→ WORK TO BE COMPLETED: Please count the lines of the records below that contain the string "tool" and give only the number.

→ DATASET CONTENT:
——————————

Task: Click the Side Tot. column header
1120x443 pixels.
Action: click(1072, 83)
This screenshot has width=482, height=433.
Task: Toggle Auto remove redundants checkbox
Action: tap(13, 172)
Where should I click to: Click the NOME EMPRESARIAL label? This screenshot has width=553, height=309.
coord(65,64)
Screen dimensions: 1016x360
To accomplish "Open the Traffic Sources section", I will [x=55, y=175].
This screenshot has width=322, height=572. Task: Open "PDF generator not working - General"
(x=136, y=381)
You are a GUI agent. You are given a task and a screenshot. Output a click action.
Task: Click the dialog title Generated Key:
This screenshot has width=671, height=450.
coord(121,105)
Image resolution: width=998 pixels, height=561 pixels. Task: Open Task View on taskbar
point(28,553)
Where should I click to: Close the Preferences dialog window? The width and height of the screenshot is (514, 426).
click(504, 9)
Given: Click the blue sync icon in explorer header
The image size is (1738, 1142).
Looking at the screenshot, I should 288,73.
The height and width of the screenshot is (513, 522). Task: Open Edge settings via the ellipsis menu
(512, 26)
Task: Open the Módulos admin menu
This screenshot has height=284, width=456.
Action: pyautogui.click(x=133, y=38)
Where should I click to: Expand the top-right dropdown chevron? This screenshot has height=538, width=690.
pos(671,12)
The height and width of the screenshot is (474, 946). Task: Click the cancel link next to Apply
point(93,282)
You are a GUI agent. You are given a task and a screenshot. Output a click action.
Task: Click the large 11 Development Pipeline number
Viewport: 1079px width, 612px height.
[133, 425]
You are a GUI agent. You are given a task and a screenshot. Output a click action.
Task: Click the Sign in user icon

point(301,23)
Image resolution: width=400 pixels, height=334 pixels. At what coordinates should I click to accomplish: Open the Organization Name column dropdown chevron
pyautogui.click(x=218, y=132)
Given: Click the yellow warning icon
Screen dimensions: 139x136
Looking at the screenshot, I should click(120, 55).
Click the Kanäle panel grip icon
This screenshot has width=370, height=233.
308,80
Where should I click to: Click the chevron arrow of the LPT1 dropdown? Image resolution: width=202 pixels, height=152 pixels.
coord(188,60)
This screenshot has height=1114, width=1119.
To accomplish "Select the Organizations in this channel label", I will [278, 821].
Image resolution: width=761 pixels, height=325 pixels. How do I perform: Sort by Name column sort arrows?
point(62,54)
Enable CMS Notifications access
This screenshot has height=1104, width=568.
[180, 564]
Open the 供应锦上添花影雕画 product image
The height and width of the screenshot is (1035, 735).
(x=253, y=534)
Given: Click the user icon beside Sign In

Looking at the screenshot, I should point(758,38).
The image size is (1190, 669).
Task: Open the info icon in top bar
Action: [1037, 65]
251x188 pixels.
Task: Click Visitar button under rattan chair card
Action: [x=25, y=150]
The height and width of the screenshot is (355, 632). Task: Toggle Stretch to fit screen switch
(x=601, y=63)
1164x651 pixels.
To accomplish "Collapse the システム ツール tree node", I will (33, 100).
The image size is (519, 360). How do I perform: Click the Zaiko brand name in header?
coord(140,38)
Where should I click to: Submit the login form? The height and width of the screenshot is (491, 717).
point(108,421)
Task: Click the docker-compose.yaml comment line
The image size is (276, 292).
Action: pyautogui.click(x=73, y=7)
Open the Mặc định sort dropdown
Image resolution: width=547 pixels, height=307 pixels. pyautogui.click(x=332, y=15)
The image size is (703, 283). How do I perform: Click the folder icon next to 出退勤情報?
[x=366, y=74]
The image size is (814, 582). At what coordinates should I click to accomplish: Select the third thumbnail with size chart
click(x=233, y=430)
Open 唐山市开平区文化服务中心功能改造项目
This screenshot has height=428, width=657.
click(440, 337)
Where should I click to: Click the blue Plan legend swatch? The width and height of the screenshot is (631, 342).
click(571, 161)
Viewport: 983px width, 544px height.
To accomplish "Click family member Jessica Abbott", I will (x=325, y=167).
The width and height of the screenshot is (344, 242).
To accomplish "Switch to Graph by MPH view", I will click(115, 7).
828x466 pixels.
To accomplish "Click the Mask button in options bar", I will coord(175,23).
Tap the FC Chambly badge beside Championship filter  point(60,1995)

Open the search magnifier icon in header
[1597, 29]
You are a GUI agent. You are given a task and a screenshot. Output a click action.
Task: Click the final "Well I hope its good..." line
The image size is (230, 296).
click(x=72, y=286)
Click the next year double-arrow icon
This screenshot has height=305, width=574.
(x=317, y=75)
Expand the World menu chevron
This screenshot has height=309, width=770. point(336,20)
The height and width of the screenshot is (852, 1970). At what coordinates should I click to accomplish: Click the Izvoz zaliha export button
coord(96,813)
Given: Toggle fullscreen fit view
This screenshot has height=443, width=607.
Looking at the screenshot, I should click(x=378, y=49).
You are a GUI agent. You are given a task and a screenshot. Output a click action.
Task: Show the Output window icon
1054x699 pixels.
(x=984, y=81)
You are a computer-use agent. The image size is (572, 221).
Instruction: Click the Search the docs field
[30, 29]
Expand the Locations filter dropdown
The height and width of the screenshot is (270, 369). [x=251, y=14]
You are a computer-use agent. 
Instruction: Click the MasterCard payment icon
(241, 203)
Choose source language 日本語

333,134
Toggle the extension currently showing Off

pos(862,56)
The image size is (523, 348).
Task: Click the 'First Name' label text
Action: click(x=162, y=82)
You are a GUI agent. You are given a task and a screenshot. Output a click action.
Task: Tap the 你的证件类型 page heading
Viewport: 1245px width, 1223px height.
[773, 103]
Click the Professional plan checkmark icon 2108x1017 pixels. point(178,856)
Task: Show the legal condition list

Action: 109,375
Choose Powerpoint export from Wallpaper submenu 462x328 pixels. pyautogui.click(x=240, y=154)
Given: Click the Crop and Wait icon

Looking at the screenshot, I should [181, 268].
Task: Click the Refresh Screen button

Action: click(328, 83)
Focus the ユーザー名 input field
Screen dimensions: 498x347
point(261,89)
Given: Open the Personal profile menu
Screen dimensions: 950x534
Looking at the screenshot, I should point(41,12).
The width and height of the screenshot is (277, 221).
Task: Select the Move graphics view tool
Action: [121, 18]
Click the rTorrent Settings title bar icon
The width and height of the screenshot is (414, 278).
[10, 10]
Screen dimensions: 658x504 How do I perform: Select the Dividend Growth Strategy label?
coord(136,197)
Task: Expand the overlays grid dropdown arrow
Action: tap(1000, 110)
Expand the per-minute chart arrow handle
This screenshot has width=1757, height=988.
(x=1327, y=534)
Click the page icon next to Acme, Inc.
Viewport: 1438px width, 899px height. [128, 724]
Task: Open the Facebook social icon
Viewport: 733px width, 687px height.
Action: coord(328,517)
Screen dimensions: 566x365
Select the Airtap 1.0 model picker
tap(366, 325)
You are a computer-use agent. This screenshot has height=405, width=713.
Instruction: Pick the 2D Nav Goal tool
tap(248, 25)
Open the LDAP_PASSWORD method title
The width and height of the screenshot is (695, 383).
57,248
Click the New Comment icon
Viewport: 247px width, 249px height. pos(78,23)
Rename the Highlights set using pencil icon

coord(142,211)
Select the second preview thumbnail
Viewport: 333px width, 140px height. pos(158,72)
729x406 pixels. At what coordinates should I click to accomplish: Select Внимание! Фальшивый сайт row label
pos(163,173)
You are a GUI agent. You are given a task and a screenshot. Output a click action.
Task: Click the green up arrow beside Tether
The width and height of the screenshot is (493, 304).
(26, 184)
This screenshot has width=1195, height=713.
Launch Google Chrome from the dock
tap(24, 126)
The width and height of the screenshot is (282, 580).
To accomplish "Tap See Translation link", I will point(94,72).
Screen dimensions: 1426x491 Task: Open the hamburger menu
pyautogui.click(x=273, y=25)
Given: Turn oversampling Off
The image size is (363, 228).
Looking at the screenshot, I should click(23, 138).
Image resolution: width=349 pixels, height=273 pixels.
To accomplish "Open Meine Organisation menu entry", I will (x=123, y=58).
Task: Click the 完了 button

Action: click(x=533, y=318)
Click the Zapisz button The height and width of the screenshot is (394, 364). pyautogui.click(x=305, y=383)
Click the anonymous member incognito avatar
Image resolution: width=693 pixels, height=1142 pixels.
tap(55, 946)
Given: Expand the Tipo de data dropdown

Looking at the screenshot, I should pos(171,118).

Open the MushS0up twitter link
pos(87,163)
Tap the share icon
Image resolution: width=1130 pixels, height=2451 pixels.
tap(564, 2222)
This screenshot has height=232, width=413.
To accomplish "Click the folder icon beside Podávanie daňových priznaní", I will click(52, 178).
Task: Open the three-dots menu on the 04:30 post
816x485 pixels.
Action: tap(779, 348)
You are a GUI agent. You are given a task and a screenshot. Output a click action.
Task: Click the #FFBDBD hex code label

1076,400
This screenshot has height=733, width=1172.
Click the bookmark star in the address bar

——————————

→ TASK ANSWER: 2